[Source data]
○ ○ ○ ○ ○ ○ ○

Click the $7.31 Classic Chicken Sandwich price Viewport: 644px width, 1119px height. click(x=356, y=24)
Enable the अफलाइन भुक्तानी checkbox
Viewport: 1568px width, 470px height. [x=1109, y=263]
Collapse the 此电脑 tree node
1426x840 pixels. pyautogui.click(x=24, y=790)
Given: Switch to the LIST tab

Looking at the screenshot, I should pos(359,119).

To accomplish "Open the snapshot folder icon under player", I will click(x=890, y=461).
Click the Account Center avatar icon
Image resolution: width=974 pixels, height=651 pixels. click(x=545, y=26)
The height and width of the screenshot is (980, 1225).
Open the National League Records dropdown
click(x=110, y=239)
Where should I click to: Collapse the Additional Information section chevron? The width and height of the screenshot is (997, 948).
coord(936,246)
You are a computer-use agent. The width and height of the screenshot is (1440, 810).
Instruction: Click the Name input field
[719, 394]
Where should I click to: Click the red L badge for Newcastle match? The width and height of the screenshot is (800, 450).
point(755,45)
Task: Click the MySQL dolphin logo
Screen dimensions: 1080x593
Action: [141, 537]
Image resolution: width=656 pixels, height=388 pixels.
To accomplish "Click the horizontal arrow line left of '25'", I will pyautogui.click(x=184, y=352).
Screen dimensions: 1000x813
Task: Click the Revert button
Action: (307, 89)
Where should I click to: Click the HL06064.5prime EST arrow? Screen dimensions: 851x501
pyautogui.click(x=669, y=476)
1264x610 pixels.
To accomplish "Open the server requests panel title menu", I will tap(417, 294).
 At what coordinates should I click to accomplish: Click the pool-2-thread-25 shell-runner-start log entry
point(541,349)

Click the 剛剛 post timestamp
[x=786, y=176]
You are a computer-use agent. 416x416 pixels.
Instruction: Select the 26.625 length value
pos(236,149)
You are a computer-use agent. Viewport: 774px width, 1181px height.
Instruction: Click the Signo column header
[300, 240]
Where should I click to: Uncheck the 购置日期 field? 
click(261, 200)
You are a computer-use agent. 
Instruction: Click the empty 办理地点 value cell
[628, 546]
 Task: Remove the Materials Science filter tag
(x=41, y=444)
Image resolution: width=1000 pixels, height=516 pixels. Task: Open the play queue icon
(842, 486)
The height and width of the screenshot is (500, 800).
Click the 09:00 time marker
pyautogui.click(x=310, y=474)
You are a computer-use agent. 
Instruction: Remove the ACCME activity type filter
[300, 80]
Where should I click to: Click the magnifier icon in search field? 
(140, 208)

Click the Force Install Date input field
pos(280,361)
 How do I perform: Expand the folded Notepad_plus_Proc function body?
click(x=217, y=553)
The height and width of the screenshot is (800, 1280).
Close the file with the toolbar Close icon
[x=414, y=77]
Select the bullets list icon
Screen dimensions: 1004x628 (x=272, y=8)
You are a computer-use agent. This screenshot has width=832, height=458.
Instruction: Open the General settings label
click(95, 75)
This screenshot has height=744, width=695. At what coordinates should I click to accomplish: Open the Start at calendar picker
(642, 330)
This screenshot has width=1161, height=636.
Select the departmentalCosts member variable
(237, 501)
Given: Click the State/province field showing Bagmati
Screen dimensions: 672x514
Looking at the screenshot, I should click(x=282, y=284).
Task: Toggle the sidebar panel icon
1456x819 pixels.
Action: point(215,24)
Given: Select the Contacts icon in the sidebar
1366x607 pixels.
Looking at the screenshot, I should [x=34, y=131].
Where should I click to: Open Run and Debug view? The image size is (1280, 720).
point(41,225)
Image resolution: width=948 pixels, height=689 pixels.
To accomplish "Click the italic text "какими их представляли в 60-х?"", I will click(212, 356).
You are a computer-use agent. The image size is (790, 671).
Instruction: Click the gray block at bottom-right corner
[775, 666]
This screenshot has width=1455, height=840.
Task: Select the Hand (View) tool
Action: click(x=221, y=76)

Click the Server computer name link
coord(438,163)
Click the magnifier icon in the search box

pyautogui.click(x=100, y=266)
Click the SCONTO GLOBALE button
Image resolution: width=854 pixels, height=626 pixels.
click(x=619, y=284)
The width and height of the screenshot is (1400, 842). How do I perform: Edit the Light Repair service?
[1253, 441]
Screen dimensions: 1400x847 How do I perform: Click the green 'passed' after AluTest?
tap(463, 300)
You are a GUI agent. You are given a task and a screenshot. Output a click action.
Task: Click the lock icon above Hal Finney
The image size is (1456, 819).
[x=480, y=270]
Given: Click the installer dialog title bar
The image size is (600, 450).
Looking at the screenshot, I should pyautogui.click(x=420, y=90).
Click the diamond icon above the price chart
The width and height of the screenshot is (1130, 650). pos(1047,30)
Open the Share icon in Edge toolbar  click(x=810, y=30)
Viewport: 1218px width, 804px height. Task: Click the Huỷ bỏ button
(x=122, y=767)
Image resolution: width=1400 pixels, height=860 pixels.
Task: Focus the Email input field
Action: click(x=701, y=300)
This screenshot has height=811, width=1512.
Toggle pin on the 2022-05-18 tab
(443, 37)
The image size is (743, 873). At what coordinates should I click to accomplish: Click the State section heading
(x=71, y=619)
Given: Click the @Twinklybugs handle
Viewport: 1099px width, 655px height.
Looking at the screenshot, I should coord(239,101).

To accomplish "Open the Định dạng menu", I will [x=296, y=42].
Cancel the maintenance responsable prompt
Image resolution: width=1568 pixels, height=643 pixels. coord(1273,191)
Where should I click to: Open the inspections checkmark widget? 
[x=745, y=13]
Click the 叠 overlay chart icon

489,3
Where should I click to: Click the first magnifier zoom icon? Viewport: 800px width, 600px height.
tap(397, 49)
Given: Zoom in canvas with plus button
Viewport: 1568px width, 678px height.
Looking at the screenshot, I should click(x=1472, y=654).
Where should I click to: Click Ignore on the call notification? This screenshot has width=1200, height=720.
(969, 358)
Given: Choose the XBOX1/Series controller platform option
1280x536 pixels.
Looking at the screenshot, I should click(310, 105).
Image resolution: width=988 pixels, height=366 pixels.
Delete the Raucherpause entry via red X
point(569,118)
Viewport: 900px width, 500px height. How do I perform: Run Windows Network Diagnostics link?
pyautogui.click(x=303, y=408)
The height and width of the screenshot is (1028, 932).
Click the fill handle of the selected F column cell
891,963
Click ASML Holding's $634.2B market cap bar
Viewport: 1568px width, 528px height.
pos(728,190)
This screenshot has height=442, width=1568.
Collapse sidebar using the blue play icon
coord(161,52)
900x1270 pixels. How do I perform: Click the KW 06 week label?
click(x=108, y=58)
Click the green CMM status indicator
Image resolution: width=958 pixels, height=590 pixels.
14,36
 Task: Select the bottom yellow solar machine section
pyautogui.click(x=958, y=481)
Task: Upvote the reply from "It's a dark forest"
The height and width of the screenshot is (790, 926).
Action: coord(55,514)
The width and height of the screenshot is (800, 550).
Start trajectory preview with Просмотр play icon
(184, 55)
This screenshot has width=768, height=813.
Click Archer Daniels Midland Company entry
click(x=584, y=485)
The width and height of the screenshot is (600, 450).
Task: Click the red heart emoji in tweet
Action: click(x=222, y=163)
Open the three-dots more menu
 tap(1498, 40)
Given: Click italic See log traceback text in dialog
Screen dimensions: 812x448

○ ○ ○ ○ ○ ○ ○

**Assignment**
All of the lines above must be returned exactly as they stand.

**Completed task**
Click the $7.31 Classic Chicken Sandwich price Viewport: 644px width, 1119px height. click(x=356, y=24)
Enable the अफलाइन भुक्तानी checkbox
Viewport: 1568px width, 470px height. [x=1109, y=263]
Collapse the 此电脑 tree node
1426x840 pixels. pyautogui.click(x=24, y=790)
Given: Switch to the LIST tab

Looking at the screenshot, I should pos(359,119).

To accomplish "Open the snapshot folder icon under player", I will click(x=890, y=461).
Click the Account Center avatar icon
Image resolution: width=974 pixels, height=651 pixels. click(x=545, y=26)
The height and width of the screenshot is (980, 1225).
Open the National League Records dropdown
click(x=110, y=239)
Where should I click to: Collapse the Additional Information section chevron? The width and height of the screenshot is (997, 948).
coord(936,246)
You are a computer-use agent. The width and height of the screenshot is (1440, 810).
Instruction: Click the Name input field
[719, 394]
Where should I click to: Click the red L badge for Newcastle match? The width and height of the screenshot is (800, 450).
point(755,45)
Task: Click the MySQL dolphin logo
Screen dimensions: 1080x593
Action: [141, 537]
Image resolution: width=656 pixels, height=388 pixels.
To accomplish "Click the horizontal arrow line left of '25'", I will pyautogui.click(x=184, y=352).
Screen dimensions: 1000x813
Task: Click the Revert button
Action: (307, 89)
Where should I click to: Click the HL06064.5prime EST arrow? Screen dimensions: 851x501
pyautogui.click(x=669, y=476)
1264x610 pixels.
To accomplish "Open the server requests panel title menu", I will tap(417, 294).
 At what coordinates should I click to accomplish: Click the pool-2-thread-25 shell-runner-start log entry
point(541,349)

Click the 剛剛 post timestamp
[x=786, y=176]
You are a computer-use agent. 416x416 pixels.
Instruction: Select the 26.625 length value
pos(236,149)
You are a computer-use agent. Viewport: 774px width, 1181px height.
Instruction: Click the Signo column header
[300, 240]
Where should I click to: Uncheck the 购置日期 field? 
click(261, 200)
You are a computer-use agent. 
Instruction: Click the empty 办理地点 value cell
[628, 546]
 Task: Remove the Materials Science filter tag
(x=41, y=444)
Image resolution: width=1000 pixels, height=516 pixels. Task: Open the play queue icon
(842, 486)
The height and width of the screenshot is (500, 800).
Click the 09:00 time marker
pyautogui.click(x=310, y=474)
You are a computer-use agent. 
Instruction: Remove the ACCME activity type filter
[300, 80]
Where should I click to: Click the magnifier icon in search field? 
(140, 208)

Click the Force Install Date input field
pos(280,361)
 How do I perform: Expand the folded Notepad_plus_Proc function body?
click(x=217, y=553)
The height and width of the screenshot is (800, 1280).
Close the file with the toolbar Close icon
[x=414, y=77]
Select the bullets list icon
Screen dimensions: 1004x628 (x=272, y=8)
You are a computer-use agent. This screenshot has width=832, height=458.
Instruction: Open the General settings label
click(95, 75)
This screenshot has height=744, width=695. At what coordinates should I click to accomplish: Open the Start at calendar picker
(642, 330)
This screenshot has width=1161, height=636.
Select the departmentalCosts member variable
(237, 501)
Given: Click the State/province field showing Bagmati
Screen dimensions: 672x514
Looking at the screenshot, I should click(x=282, y=284).
Task: Toggle the sidebar panel icon
1456x819 pixels.
Action: point(215,24)
Given: Select the Contacts icon in the sidebar
1366x607 pixels.
Looking at the screenshot, I should [x=34, y=131].
Where should I click to: Open Run and Debug view? The image size is (1280, 720).
point(41,225)
Image resolution: width=948 pixels, height=689 pixels.
To accomplish "Click the italic text "какими их представляли в 60-х?"", I will click(212, 356).
You are a computer-use agent. The image size is (790, 671).
Instruction: Click the gray block at bottom-right corner
[775, 666]
This screenshot has width=1455, height=840.
Task: Select the Hand (View) tool
Action: click(x=221, y=76)

Click the Server computer name link
coord(438,163)
Click the magnifier icon in the search box

pyautogui.click(x=100, y=266)
Click the SCONTO GLOBALE button
Image resolution: width=854 pixels, height=626 pixels.
click(x=619, y=284)
The width and height of the screenshot is (1400, 842). How do I perform: Edit the Light Repair service?
[1253, 441]
Screen dimensions: 1400x847 How do I perform: Click the green 'passed' after AluTest?
tap(463, 300)
You are a GUI agent. You are given a task and a screenshot. Output a click action.
Task: Click the lock icon above Hal Finney
The image size is (1456, 819).
[x=480, y=270]
Given: Click the installer dialog title bar
The image size is (600, 450).
Looking at the screenshot, I should pyautogui.click(x=420, y=90).
Click the diamond icon above the price chart
The width and height of the screenshot is (1130, 650). pos(1047,30)
Open the Share icon in Edge toolbar  click(x=810, y=30)
Viewport: 1218px width, 804px height. Task: Click the Huỷ bỏ button
(x=122, y=767)
Image resolution: width=1400 pixels, height=860 pixels.
Task: Focus the Email input field
Action: click(x=701, y=300)
This screenshot has height=811, width=1512.
Toggle pin on the 2022-05-18 tab
(443, 37)
The image size is (743, 873). At what coordinates should I click to accomplish: Click the State section heading
(x=71, y=619)
Given: Click the @Twinklybugs handle
Viewport: 1099px width, 655px height.
Looking at the screenshot, I should coord(239,101).

To accomplish "Open the Định dạng menu", I will [x=296, y=42].
Cancel the maintenance responsable prompt
Image resolution: width=1568 pixels, height=643 pixels. coord(1273,191)
Where should I click to: Open the inspections checkmark widget? 
[x=745, y=13]
Click the 叠 overlay chart icon

489,3
Where should I click to: Click the first magnifier zoom icon? Viewport: 800px width, 600px height.
tap(397, 49)
Given: Zoom in canvas with plus button
Viewport: 1568px width, 678px height.
Looking at the screenshot, I should click(x=1472, y=654).
Where should I click to: Click Ignore on the call notification? This screenshot has width=1200, height=720.
(969, 358)
Given: Choose the XBOX1/Series controller platform option
1280x536 pixels.
Looking at the screenshot, I should click(310, 105).
Image resolution: width=988 pixels, height=366 pixels.
Delete the Raucherpause entry via red X
point(569,118)
Viewport: 900px width, 500px height. How do I perform: Run Windows Network Diagnostics link?
pyautogui.click(x=303, y=408)
The height and width of the screenshot is (1028, 932).
Click the fill handle of the selected F column cell
891,963
Click ASML Holding's $634.2B market cap bar
Viewport: 1568px width, 528px height.
pos(728,190)
This screenshot has height=442, width=1568.
Collapse sidebar using the blue play icon
coord(161,52)
900x1270 pixels. How do I perform: Click the KW 06 week label?
click(x=108, y=58)
Click the green CMM status indicator
Image resolution: width=958 pixels, height=590 pixels.
14,36
 Task: Select the bottom yellow solar machine section
pyautogui.click(x=958, y=481)
Task: Upvote the reply from "It's a dark forest"
The height and width of the screenshot is (790, 926).
Action: coord(55,514)
The width and height of the screenshot is (800, 550).
Start trajectory preview with Просмотр play icon
(184, 55)
This screenshot has width=768, height=813.
Click Archer Daniels Midland Company entry
click(x=584, y=485)
The width and height of the screenshot is (600, 450).
Task: Click the red heart emoji in tweet
Action: click(x=222, y=163)
Open the three-dots more menu
 tap(1498, 40)
Given: Click italic See log traceback text in dialog
Screen dimensions: 812x448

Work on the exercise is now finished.